Ayah : Muhammad Rasulullah saw
Ibu : Khadijah Al-Kubra
Tempat/Tgl Lahir : Mekkah, hari Jum’at, 20 Jumadits Tsani
Hari/Tgl Wafat : Selasa, 3 Jumadits Tsani 11 H.
Umur : 18 tahun.
Makam : Baqi’, Madinah Al-Munawwarah.
Jumlah putera dan puteri : 2 laki-laki, dan 2 perempuan.
Laki-laki : Al-Hasan dan Al-Husein
Perempuan : Zainab dan Ummu Kaltsum.
Fatimah as adalah salah seorang puteri Rasulullah saw. Ia merupakan
wanita yang paling mulia kedudukannya. Kemuliaannya diperoleh sejak
menjelang kelahirannya, ketika kelahirannya dibidani oleh 4 wanita suci.
Ketika menjelang kelahirannya ibunda tercintanya Khadijah Al-Khubra as
meminta tolong kepada wanita-wanita Qurays tetangganya. Tapi mereka
menolaknya sambil mengatakan kepadanya bahwa ia telah mengkhianati
mereka mendukung Muhammad. Saat itu ia bingung kepada siapa harus minta
tolong untuk melahirkan puteri tercintanya. Saat kebingungan Khadijah as
mengatakan: “Aku terkejut luar biasa ketika aku menyaksikan empat
wanita yang berwajah cantik dilingkari cahaya, yang sebelumnya aku tidak
aku kenal mereka. Mereka mendekatiku, Saat aku dalam keadaan yang
cemas, salah seorang dari mereka menyapaku: Aku adalah Sarah ibunda
Ishaq; dan yang tiga yang menyertaiku adalah Maryam ibunda Isa, Asiah
puteri Muzahim, dan Ummu Kaltsum saudara perempuan Musa. Kami semuanya
diperintahkan oleh Allah untuk mengajarkan ilmu kebidanan kami jika anda
bersedia. Sambil mengatakan hal itu, mereka duduk di sekitarku dan
memberikan pelayanan sampai puteriku Fatimah as lahir.”
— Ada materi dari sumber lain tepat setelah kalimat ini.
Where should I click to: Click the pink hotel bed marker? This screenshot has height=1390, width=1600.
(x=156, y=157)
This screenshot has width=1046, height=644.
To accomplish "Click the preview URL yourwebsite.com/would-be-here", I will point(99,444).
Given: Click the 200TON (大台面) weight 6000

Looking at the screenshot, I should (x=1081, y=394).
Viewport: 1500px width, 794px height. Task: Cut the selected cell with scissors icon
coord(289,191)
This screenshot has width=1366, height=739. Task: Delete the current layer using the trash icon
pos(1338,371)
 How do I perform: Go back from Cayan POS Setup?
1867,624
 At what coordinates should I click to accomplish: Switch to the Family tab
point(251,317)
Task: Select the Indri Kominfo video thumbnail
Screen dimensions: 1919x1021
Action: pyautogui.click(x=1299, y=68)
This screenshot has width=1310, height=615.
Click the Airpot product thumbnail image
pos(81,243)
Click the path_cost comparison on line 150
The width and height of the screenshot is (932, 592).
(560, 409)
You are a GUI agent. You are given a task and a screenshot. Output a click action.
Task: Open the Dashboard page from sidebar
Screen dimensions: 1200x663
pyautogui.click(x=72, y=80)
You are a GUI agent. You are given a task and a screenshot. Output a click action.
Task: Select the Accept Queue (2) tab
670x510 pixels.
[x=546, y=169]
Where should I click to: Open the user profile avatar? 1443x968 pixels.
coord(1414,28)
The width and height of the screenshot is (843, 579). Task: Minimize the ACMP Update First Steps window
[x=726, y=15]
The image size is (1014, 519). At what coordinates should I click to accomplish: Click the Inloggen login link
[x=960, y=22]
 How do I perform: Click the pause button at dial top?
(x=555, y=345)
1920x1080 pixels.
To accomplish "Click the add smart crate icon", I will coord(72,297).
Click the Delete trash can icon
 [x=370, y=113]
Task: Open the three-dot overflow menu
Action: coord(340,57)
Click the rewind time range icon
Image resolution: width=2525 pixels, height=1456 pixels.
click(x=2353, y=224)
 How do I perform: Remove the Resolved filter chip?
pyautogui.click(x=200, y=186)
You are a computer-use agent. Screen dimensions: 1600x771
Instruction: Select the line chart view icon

Fatimah as berbicara saat dalam Kandungan
Sejak masih dalam kandungan ibundanya, Fatimah as sering menghibur dan
mengajak bicara ibunya. Rasulullah saw bersabda: “Jibril datang kepadaku
dengan membawa buah apel dari surga, kemudian aku memakannya lalu aku
berhubungan dengan Khadijah lalu ia mengandung Fatimah. Khadijah
berkata: “Aku hamil dengan kandungan yang ringan. Ketika engkau keluar
rumah janin dalam kandunganku mengajak bicara denganku. Ketika aku akan
melahirkan janinku aku mengirim utusan pada perempuan-perempuan Quraisy
untuk dapat membantu melahirkan janinku, tapi mereka tidak mau datang
bahkan mereka berkata: Kami tidak akan datang untuk menolong isteri
Muhammad. Maka ketika itulah datanglah empat perempuan yang berwajah
cantik dan bercahaya, dan salah dari mereka berkata: Aku adalah ibumu
Hawa’; yang satu lagi berkata: Aku adalah Asiyah binti Muzahim; yang
lain berkata: Aku adalah Kaltsum saudara perempuan Musa; dan yang lain
lagi berkata: Aku adalah Maryam binti Imran ibunda Isa. Kami datang
untuk menolong urusanmu ini. Kemudian Khadijah berkata: Maka lahirlah
Fatimah dalam kedaan sujud dan jari-jarinya terangkat seperti orang
sedang berdoa.” (Dzakhâir Al-`Uqbâ, halaman 44)
Menjelang usia 5
tahun, Fatimah as ditinggal wafat oleh ibunda tercintanya. Sehingga ia
harus menggantikan posisi ibunya, berkhidmat kepada ayahnya, membantu
dan menolong Rasululah saw. Sehingga ia mendapat gelar Ummu Abiha (ibu
dari ayahnya). Tidak jarang Fatimah as menyaksikan ayahnya disakiti
orang-orang kafir Quraisy. Ia menangis saat-saat menyaksikan ayahnya
menghadapi ujian yang berat akibat prilaku orang-orang kafir Quraisy.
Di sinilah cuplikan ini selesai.